L’omofobia sottile – quasi inconsapevole – di una moderna famiglia italiana che separa una ragazzina, la nipote, da uno dei suoi due padri gay, dopo la morte dell’altro. L’omofobia tradizionale perbenista a Zurigo negli anni 60, quando viene allo scoperto la vita omosessuale attorno al riservato circolo Der Kreis. L’omofobia condannata da Obama e Ban Ki Moon e tuttavia manifesta, offensiva e attivistica  fino al linciaggio, nella Nigeria di questi mesi.

In pochi giorni le ho incontrate e confrontate. La straordinaria coppia di 84 enni Ernst e Robi alla cui gioventù a Zurigo è ispirato il film vincitore del Torino gay Lesbian Film Festival dice che non si sarebbero mai aspettati – almeno fino all’inizio del millennio – di arrivare a sposarsi. Di passare in pochi anni dal tentare di negare alla polizia di conoscersi, fino al riconoscimento pubblico con tanto di sindaco. Non era proibita la omosessualità in Svizzera negli anni 50/60 ma per un insegnante era d’obbligo tenersi nascosto. Quasi tutti si sposavano e tenevano nascosta la seconda vita alle mogli. Dunque il mondo è migliorato?. “Certamente, ma i progressi non sono consolidati e irreversibili, si va anche indietro come in Africa e in Russia”.

Della  persecuzione anti-gay in Nigeria si parla poco ma i problemi in quell’enorme paese africano non derivano solo dai musulmani. Cominciano ad arrivare nel nostro paese i primi nigeriani che chiedono asilo o almeno protezione umanitaria perché le relazioni omosessuali, da loro, possono portare fino a 14 anni di galera. Una  legge nuova, una campagna anti-gay nuova e in corso. Nell’ambito della loro produzione cinematografica, Nollywood, è nato uno dei pochi nuovi film al mondo (forse l’unico) dedicato  ai gay ma per denigrarli. Si chiama Law 58.

Amico di amici conosco il giovane K., espatriato, anzi direi fuggito, prima in Libia poi in Italia. La  prima volta dice che la situazione in Nigeria è insostenibile perché, se ti beccano, il problema non è il carcere, ma il linciaggio che puoi subire prima che ti portino via. Ha poca voglia di parlare della sua vita prima di emigrare. Non era povero, si è fatto il viaggio dei passatori del deserto per andare in Libia, e dopo alcuni mesi di lavoro in Libia si è convinto a  tentare l’Europa. Col barcone. La seconda volta parla molto di più, in un inglese nigeriano stretto. C’è vita omosessuale anche in Nigeria, come no. Molto mercenaria, però. “Se  sei del governo, se sei ricco non ti succede niente, sono la gente normale e i poveracci a rischiare.”Botte, carcere, emarginazione a vita”. 

Ho letto anche, negli stessi giorni, il bel libro “Sei come sei” di Melania Mazzucco, gran ritratto italiano, grande storia d’amore tra un padre e la figlia, separati dopo la morte di quello che era stato (per sorteggio, per caso) il padre biologico.
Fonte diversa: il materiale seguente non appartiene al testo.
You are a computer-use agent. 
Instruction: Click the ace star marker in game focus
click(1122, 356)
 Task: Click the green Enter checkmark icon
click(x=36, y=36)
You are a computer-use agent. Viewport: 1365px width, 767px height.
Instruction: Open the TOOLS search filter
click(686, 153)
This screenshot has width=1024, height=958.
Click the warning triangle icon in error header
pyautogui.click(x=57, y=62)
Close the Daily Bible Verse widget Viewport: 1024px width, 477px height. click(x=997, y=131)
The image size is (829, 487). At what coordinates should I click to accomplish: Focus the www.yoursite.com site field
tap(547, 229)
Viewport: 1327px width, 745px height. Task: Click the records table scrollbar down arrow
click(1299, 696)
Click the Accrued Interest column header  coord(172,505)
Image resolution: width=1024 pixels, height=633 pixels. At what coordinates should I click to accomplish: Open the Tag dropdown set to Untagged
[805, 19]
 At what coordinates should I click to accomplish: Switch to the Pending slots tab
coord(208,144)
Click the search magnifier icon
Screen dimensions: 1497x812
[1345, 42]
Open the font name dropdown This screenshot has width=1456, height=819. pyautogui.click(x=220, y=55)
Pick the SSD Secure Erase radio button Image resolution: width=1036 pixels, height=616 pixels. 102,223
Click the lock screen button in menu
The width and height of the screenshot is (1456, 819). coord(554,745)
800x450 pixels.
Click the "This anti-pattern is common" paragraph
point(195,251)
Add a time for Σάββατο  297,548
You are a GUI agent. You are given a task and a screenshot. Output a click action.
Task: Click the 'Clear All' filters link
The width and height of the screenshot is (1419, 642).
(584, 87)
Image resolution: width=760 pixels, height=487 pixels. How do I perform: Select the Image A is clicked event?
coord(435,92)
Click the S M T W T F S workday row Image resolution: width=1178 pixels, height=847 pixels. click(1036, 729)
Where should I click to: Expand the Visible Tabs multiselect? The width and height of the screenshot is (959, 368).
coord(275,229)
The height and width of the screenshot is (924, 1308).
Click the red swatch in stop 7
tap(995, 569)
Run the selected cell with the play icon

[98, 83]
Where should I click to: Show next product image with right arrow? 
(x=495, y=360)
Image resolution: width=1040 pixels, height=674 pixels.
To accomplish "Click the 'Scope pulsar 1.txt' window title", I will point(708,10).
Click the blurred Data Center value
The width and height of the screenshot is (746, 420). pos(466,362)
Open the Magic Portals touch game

Non c’è  mai una rottura, una presa di punta, ma sostanzialmente la famiglia del padre biologico è complice della sentenza che affida la bambina allo zio ignorando l’altro padre, che per la legge italiano non risulta. Nel libro della Mazzucco non si calca la mano, ma l’omofobia italiana di oggi è raccontata nei suoi due aspetti principali: bullismo dei giovanissimi, e conseguenze psicologiche del non riconoscimento delle famiglie gay. Tutto un altro mondo rispetto a quello dei nigeriani che scappano da un paese dove dopo la nuova legge stanno aumentando gli “homeless gay“. Ma  il mondo, non dimentichiamolo, è uno solo. Nelle  strade delle nostre città passano insieme, senza saperlo, persone che  affrontano diversi tipi di omofobia e che hanno sviluppato diversi anticorpi per cercare di vivere al meglio.